Messages for each output set are collated into mbox files, gzipped, and uploaded as an S3 "object" (think file) to an S3 "bucket" (think directory). The current mbox is closed and a new mbox opened once the mbox reaches a certain size, or number of messages (let's see which works better).
It's possible to specify that an output set should produce more than one mbox per period; the number to produce is specified in the configuration, and messages will be distributed randomly between them. (This allows massive volumes to be spread out, so that every output mbox from a high-volume trap doesn't just wind up just containing 100 identical dictionary attack messages in each mbox.)
The messages in the mbox are stored with additional metadata regarding the connection, SMTP transaction etc., as header field(s) prepended to the message.
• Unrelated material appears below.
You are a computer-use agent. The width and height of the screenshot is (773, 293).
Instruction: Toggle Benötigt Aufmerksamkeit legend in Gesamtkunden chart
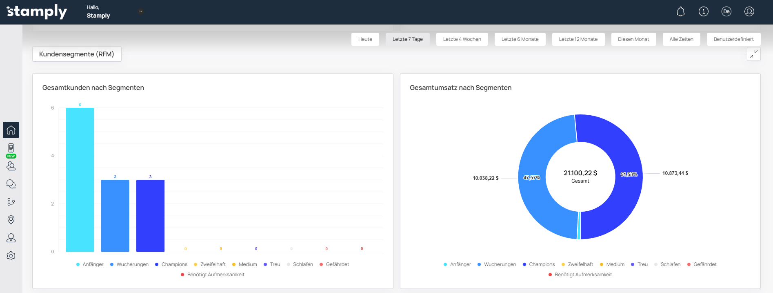click(x=212, y=275)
Once each mbox is uploaded, notification of that upload is sent to interested subscribers for that set (see below).
Each bundle is named by date/time in ISO-8601 format ("2007-12-10T12:06:00", UTC timezone, with a pseudo-random unique string appended.
(Note that there's no need to break this into subdirectories -- "directory listings" of S3 buckets use a prefix search -- S3 has no real concept of "subdirectories". So it is possible for a client with sufficient privileges to "list" bundles that arrived during 12pm on 2007-12-10, for example, by searching with the prefix "2007-12-10T12". see http://docs.amazonwebservices.com/AmazonS3/2006-03-01/ListingKeys.html )
Here's a sample output file name:
I've seen typical upload speeds from EC2 to S3 of 5MB/sec, so I doubt upload speed will be a problem. I haven't seen scaling problems with large numbers of parallel uploads from multiple EC2 nodes to the same bucket. Bandwidth use between S3 and EC2 is free of charge. (In this kind of setup, this is the #1 selling point for EC2, since its per-month charges are higher than a generic dedicated server.)
However, CPU power may be the issue, since EC2 nodes are not very powerful. If a machine becomes too busy to complete a bundle's upload before the next N-minute trigger time, we let the upload complete and simply skip the second, or later, uploads entirely -- there's always more spam.
Scaling horizontally with this setup is trivial -- simply start more EC2 nodes with the appropriate AMI (disk image), and ensure they join the appropriate pool of instances to handle new spamtrap SMTP connections, at boot.
Distribution of load can be done using round-robin DNS records; if that doesn't spread the load sufficiently, we may need to set up a load-balancer. If that doesn't work, we can assign multiple Gearman workers to a single incoming SMTP listener and balance at that level.
Output files are available over unauthenticated HTTP from Amazon S3. This allows low-overhead (and fast) access for consumers.
Directory listing operations on S3 require authentication, so the URLs of the trapped mails can be relatively secret with the addition of some randomness in their names (see NAMING above). Only receivers of the subscriptions (below), or authenticated S3 users, will gain access to those URLs.
We need a way to notify a pool of "subscribers" each time a new bundle of messages is uploaded, so that they can find new data without having to repeatedly perform slow directory listing operations against S3.
I'd suggest the simplest is for the uploading EC2 nodes to send a mail to a mailing list once each upload completes, containing:
- the newly-uploaded object's URL
- its size
- possibly other metadata; number of messages, time period covered, etc.
in a machine-readable format -- namely RFC-822 "header: value".
Each output set has its own mailing list, so that different subscribers can subscribe to different subsets of the trapped spam.